Behavior: What Would Cause An Astronaut To Act So Crazy?
By April MasiniFebruary 7, 2007 (Posted at 1:35 pm)
The only surprise in astronaut Lisa Nowak’s recent behavior is that people are so shocked than “an astronaut” who’s been photographed with President Bush would behave in such a way. The truth is that social behavior doesn’t have to do with socio-economic status, income, age, race or gender. It doesn’t have to do with the job a person holds, the amount of education they’ve had or the kind of car they drive. Doctors, politicians, heads of state and truck drivers all get crazy when it comes to love. Jealousy and other derivative behaviors surrounding peaceful, healthy love, are centuries old and the source of some of our greatest operas, novels, movies and other forms of artistic expression — and history.
Somewhere along the line that is Ms. Nowak’s life, while she was able to complete the education and training that led her to a fruitful, successful and rare career, no one taught her what to expect and how to behave in interpersonal relationships — especially romantic ones. Somewhere along her life line, a parent didn’t teach her that if someone doesn’t want you, your best and most healthful bet is to find someone who does. Her self-esteem was not very high if she felt that violence and attempted murder were the only ways to have the love that she wanted.
As a relationship expert, I don’t believe that she had a biological predisposition to violence. What I believe is that she had a social conditioning that led her to believe she was entitled to what she wanted — at any cost. It takes a degree of narcissism to believe that you can kill a romantic rival to get your lover — in fact, I’d venture to say that she didn’t attempt this violence in the name of love. She attempted it in the name of competition. And competition is something that Ms. Nowak mastered in order to become the astronaut she did. Competing for grades, for jobs and for status what is a man’s career field of science may have led her to act so aggressively in this personal decision she made to attempt murder on a romantic rival. This is much more the behavior of a man than a woman.
If what Ms.
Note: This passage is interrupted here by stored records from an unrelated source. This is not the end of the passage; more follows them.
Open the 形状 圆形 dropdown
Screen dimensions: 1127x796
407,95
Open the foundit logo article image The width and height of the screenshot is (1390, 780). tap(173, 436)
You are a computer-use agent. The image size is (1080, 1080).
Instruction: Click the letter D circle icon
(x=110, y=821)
Nowak wanted was love, there were far better ways to get it. But I suspect that it wasn’t love she wanted, but control of a situation she felt was out of her control…. Ms. Nowak acted more out of a loss of control than she did out of a genuine love interest for the man in question. And when she lost control, she did what most men do — they lash out physically. She sought control over a situation in which she was out of control. She attempted to kill her adult rival. This is very male behavior. It is the stuff of testosterone.
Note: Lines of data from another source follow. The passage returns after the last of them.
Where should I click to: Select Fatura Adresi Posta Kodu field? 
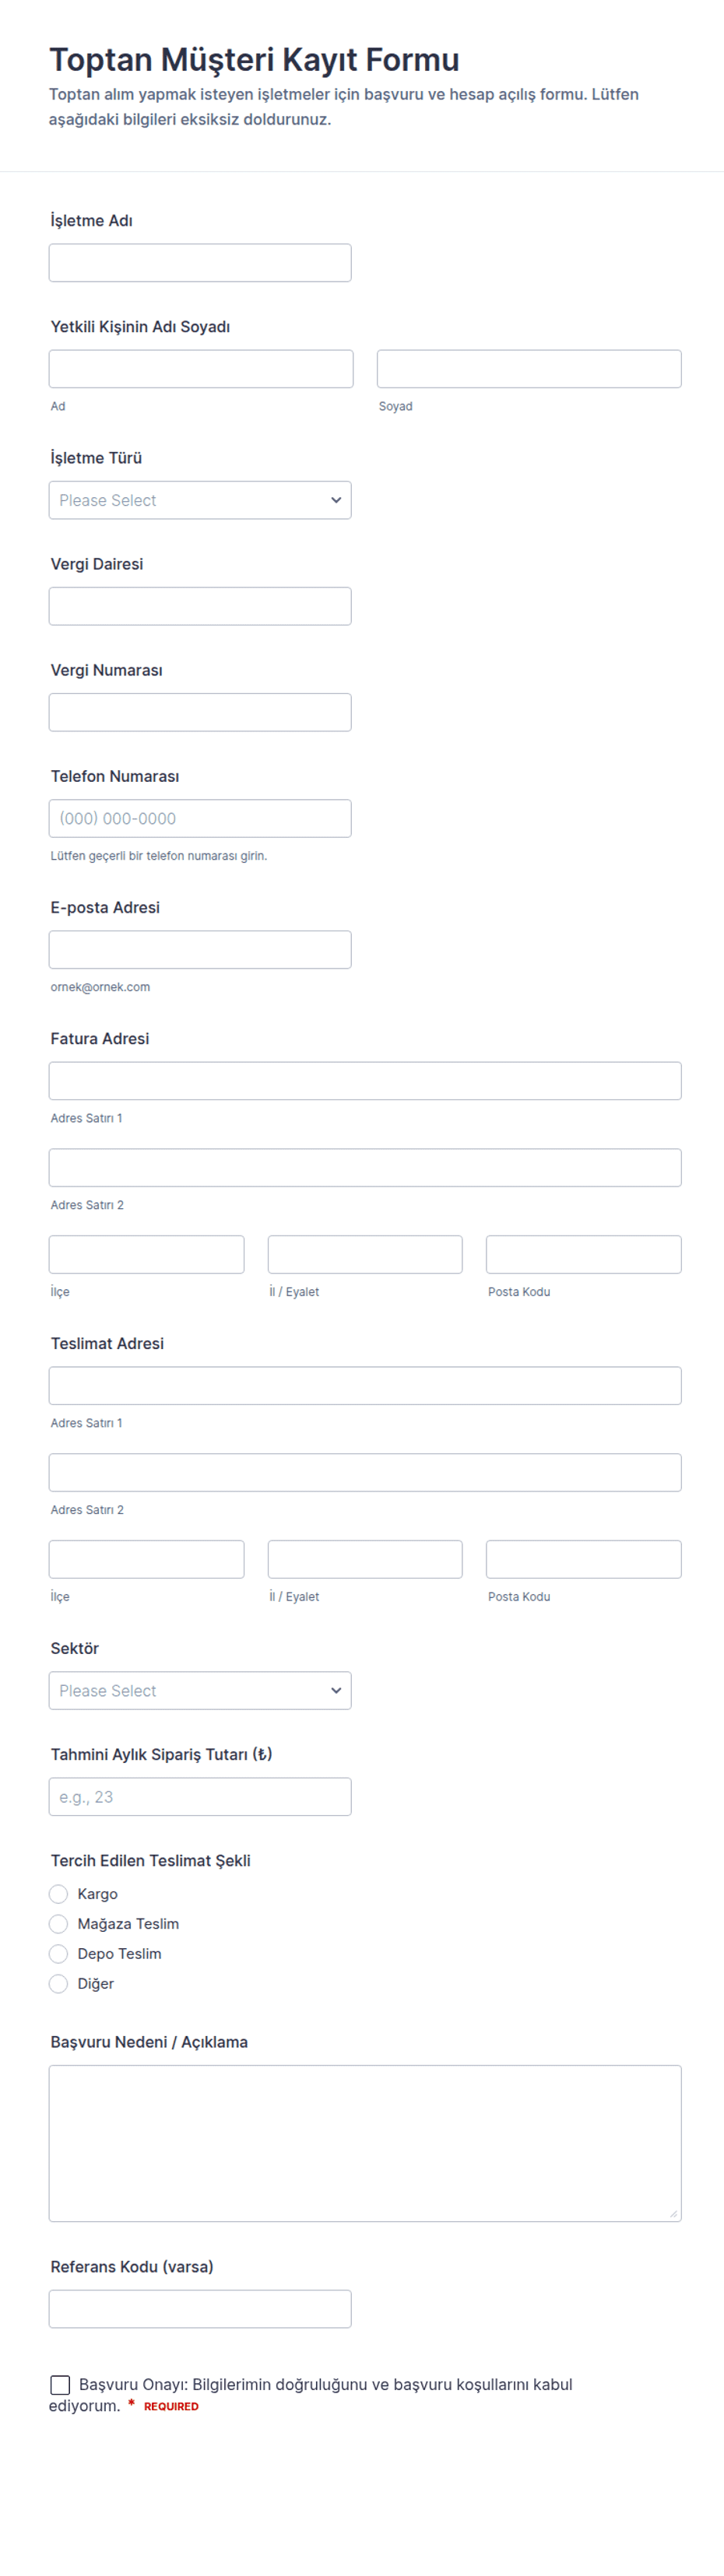(x=584, y=1254)
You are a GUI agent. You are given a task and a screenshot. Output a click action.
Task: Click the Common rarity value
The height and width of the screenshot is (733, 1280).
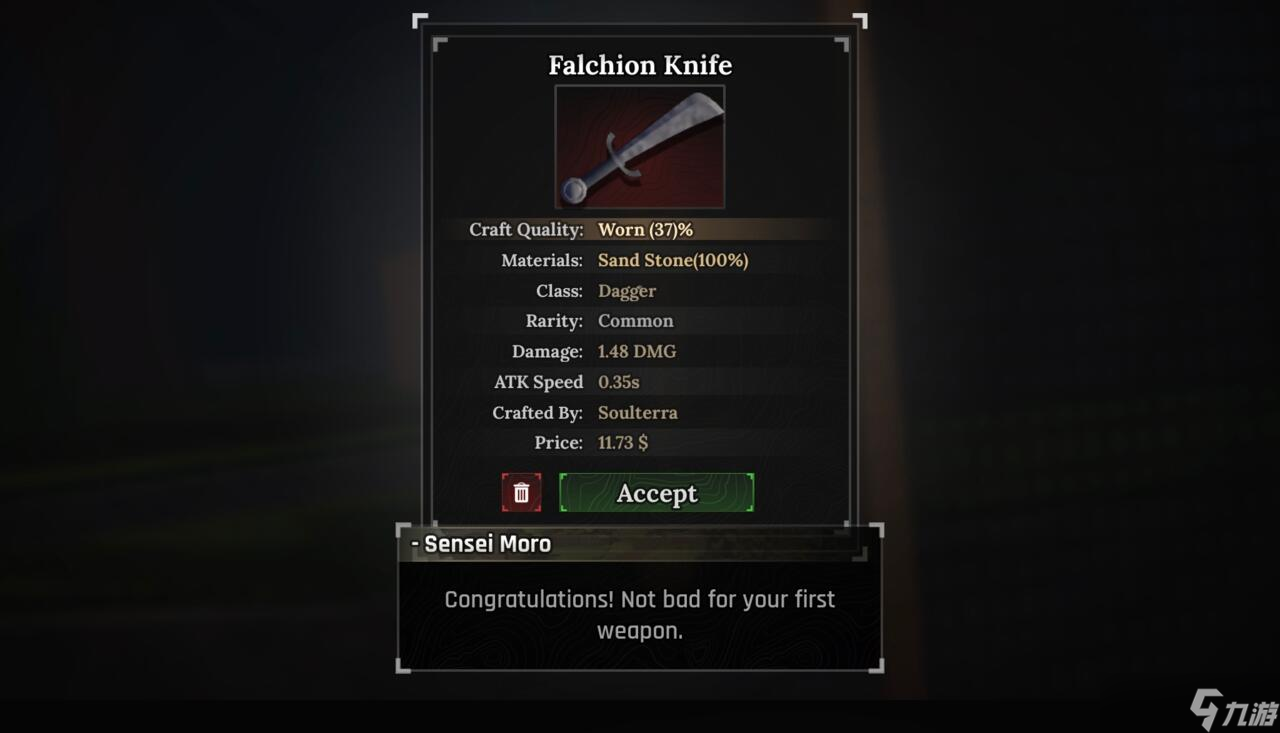tap(636, 321)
That Ms. Nowak succeeded and sought a very male-dominated career, it is plausible and even very possible that she learned a lot of male behavior and did not learn a lot of female behavior. Before her career, I can only speculate, but on speculation, I would say that hers is the behavior of women who are taught as children and teens — overtly or by passive aggressively — that they can have everything that they want, that they should feel entitled to everything that they want, that they and their desires are more important than having a good character, that loss is a weakness instead of a part of life.
If Ms. Nowak had been taught by a mother and a father figure in her developmental upbringing about the natural dynamic between men and women, she might not have sought to kill a rival, but rather to move on and find a man who wanted her as much as she wanted him.